1. In a light valve of the schlieren dark field type having a rotatable disk spaced from an output window and a reservoir containing a light modulating fluid for coating said disk, said fluid containing impurities, said disk being partially within said reservoir and said reservoir being defined by said output window and a rear housing within which is located a gear pump and a filter within a filter housing for mechanically filtering said fluid, said filter housing serving as a first electrode, the improvement comprising:

a precipitator electrode within said reservoir; and

means for connecting a source of potential to said precipitator electrode for establishing a potential difference between said precipitator electrode and said first electrode, said precipitator electrode being electrically grounded and said first electrode having a potential greater than or equal to 2000 volts applied thereto to provide a field strength between said precipitator electrode and said first electrode of greater than or equal to ten volts per mil, whereby the impurities are collected on said precipitator electrode and permanently bonded thereto.

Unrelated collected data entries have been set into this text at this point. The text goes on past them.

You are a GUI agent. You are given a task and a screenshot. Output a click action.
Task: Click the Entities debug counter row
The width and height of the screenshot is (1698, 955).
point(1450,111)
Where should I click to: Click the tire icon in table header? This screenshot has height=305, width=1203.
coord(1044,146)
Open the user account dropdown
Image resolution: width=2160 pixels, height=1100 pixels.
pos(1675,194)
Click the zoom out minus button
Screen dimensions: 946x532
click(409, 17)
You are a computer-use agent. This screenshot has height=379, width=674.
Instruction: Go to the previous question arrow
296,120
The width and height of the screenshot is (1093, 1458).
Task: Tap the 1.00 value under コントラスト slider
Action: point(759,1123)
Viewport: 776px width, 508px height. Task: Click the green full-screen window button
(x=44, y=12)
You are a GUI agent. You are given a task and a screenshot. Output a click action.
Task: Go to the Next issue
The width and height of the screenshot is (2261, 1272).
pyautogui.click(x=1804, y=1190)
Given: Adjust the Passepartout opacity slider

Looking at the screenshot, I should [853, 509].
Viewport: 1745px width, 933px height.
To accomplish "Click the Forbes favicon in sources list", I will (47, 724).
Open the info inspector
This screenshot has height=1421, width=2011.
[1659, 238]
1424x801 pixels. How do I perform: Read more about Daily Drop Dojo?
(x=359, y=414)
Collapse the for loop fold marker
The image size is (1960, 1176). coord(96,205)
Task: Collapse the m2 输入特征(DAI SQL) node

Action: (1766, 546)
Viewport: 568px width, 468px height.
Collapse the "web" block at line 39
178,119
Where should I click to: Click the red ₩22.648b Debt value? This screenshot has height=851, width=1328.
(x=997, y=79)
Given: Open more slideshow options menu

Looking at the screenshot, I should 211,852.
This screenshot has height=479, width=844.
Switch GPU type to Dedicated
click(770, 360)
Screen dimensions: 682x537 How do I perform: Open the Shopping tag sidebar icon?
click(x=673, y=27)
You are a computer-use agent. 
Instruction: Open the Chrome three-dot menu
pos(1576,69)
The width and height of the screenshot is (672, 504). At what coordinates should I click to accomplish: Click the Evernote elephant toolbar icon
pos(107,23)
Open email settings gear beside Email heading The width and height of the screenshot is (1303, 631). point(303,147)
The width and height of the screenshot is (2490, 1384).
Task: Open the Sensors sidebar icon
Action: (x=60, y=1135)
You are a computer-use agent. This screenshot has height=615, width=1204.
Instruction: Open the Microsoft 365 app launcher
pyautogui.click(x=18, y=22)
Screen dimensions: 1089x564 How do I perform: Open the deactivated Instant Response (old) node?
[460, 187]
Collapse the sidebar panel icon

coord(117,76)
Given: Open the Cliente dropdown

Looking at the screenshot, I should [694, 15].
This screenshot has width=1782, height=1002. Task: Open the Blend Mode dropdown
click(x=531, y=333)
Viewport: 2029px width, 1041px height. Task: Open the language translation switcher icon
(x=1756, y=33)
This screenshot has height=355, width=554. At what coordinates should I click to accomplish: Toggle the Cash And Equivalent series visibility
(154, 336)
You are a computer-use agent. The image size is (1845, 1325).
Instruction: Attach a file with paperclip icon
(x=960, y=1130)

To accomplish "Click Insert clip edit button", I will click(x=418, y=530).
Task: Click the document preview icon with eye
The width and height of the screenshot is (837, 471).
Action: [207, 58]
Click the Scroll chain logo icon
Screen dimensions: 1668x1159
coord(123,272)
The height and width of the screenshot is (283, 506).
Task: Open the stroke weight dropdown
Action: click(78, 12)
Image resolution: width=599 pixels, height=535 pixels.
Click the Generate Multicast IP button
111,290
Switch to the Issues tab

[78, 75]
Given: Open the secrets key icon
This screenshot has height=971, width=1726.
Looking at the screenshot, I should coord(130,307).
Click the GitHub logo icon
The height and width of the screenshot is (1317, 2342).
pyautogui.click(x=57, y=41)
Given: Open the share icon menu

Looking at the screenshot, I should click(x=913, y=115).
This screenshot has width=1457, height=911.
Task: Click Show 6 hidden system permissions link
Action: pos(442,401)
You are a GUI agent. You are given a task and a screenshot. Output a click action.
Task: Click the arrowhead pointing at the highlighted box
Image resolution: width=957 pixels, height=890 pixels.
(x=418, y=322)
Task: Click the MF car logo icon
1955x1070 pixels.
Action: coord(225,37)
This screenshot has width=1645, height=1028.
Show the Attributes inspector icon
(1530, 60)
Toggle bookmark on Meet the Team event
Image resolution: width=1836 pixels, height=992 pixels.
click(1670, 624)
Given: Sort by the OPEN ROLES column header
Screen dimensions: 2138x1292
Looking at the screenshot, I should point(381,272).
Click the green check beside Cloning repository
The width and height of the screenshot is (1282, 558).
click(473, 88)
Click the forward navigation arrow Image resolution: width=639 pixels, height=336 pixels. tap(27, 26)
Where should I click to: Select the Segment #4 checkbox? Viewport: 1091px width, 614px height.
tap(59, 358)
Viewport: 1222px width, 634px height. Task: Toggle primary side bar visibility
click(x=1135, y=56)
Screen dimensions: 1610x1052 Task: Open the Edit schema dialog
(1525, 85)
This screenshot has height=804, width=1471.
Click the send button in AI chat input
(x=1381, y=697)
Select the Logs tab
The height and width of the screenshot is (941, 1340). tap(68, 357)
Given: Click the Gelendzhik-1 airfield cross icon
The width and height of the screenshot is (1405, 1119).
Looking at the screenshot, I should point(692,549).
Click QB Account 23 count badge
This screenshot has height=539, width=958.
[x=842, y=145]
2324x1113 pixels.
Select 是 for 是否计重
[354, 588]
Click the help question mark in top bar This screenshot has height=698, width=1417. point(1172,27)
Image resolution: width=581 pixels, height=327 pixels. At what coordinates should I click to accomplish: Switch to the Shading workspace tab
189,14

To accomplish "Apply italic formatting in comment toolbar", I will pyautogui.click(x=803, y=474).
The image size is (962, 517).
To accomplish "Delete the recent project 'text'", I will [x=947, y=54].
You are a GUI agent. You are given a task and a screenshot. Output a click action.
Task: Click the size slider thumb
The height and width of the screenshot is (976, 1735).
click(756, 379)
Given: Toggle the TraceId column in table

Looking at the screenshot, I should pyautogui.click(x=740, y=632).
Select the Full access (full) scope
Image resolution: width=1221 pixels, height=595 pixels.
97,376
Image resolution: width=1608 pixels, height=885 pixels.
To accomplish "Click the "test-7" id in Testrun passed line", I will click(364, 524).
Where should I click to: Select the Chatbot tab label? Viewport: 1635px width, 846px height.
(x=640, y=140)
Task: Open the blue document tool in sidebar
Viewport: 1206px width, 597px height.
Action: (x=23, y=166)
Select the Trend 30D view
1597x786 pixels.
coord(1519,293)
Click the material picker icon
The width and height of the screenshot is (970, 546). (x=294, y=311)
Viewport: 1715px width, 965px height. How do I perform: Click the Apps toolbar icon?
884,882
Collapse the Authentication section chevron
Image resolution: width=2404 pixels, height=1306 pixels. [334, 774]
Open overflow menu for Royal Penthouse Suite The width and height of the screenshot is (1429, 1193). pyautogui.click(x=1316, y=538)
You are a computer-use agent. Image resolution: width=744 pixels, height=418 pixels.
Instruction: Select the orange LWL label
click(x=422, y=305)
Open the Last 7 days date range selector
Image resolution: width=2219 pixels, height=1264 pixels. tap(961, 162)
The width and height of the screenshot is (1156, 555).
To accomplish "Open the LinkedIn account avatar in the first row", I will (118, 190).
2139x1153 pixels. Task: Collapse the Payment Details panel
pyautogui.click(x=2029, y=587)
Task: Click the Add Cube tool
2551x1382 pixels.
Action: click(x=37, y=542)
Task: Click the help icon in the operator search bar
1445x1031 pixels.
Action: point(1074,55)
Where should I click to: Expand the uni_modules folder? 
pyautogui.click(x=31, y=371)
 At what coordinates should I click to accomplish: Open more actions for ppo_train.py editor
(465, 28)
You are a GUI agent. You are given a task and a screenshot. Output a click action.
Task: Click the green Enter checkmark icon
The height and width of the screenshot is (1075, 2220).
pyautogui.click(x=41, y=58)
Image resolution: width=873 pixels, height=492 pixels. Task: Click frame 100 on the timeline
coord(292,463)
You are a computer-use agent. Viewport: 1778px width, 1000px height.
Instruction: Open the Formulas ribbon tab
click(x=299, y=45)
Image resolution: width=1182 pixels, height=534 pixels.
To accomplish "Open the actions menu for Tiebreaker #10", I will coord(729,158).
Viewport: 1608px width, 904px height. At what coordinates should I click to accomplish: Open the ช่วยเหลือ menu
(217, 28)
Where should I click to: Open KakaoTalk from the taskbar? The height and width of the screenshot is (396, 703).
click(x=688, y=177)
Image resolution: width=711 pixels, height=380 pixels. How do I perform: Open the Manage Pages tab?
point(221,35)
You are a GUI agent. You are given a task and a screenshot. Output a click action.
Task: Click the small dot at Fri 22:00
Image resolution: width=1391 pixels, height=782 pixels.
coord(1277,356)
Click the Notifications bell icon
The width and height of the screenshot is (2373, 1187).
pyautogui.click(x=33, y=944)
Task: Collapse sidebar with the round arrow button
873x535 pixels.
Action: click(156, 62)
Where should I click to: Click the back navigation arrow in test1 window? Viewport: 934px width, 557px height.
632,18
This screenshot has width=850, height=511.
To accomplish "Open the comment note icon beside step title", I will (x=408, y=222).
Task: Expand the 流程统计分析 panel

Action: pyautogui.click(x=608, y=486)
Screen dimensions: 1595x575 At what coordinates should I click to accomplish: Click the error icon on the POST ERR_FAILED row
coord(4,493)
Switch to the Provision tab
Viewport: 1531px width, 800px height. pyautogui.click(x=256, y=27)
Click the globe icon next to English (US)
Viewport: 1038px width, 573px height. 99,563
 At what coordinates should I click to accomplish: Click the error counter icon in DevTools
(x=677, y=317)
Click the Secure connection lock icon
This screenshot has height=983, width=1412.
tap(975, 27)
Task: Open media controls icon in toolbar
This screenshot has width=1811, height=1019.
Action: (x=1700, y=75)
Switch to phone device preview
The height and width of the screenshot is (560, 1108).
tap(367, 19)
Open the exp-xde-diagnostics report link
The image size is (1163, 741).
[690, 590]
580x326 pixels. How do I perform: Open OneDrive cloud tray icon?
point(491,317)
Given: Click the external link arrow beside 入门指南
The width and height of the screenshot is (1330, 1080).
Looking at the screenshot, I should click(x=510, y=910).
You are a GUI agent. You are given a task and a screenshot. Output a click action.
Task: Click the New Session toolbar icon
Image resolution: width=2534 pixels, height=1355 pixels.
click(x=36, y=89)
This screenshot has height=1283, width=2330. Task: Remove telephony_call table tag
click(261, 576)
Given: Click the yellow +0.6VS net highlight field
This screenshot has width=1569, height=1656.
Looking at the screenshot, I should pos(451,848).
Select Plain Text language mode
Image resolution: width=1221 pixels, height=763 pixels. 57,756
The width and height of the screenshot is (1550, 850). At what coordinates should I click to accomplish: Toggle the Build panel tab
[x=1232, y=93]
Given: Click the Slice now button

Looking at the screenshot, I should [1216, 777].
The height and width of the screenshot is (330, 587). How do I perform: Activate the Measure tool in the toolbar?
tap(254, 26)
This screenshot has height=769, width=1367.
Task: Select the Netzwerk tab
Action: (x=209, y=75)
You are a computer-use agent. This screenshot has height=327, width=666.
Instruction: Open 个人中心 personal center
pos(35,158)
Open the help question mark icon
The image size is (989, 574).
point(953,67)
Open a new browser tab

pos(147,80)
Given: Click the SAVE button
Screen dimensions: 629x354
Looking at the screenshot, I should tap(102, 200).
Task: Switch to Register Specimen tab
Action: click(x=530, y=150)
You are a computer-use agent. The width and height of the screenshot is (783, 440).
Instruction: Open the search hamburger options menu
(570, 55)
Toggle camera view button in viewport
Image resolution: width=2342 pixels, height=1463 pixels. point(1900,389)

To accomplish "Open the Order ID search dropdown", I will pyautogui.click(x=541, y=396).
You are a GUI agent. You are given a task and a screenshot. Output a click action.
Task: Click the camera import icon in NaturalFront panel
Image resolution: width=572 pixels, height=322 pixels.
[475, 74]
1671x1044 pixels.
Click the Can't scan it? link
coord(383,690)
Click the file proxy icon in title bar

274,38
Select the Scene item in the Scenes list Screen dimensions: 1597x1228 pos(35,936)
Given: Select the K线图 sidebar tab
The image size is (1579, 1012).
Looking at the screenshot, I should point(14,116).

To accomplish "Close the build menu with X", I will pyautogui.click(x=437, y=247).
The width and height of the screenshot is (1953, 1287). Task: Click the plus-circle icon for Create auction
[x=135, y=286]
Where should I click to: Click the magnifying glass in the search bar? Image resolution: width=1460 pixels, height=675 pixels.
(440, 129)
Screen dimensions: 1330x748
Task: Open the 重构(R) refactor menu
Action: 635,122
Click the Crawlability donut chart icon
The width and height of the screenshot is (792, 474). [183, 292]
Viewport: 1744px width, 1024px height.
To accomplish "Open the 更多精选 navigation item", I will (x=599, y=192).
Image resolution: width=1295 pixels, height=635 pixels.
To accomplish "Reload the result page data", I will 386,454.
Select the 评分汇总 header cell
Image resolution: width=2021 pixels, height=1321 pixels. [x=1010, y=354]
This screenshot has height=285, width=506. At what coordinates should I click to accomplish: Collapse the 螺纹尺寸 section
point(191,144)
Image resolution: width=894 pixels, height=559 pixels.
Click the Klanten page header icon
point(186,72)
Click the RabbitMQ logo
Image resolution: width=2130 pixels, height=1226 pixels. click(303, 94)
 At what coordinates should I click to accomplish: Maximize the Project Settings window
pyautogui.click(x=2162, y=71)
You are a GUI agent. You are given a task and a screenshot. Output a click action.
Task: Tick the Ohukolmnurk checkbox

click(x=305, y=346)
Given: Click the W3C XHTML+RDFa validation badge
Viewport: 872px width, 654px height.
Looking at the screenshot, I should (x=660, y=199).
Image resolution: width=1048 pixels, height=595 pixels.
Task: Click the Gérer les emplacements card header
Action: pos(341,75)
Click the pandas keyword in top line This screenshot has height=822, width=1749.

2. The improvement as recited in claim 1 wherein said precipitator electrode comprises a metallic film deposited on the inside of said rear housing.

3. The improvement as recited in claim 2 wherein said metallic film is aluminum.

4. In a light valve of the schlieren dark field type having a rotatable disk spaced from an output window and a reservoir containing a light modulating fluid for coating said disk, said disk being partially within said reservoir and said reservoir being defined by said output window and a rear housing within which is located a filter housing including therein a gear pump and a filter for mechanically filtering said fluid, said filter housing being a first electrode, the improvement comprising:

a precipitator electrode within said reservoir; and

means for connecting a source of potential to said precipitator electrode for establishing a potential difference between said precipitator electrode and said first electrode, said precipitator electrode being electrically grounded and said first electrode having a potential greater than or equal to 2000 volts applied thereto to provide a field strength between said precipitator electrode and said first electrode of greater than or equal to ten volts per mil.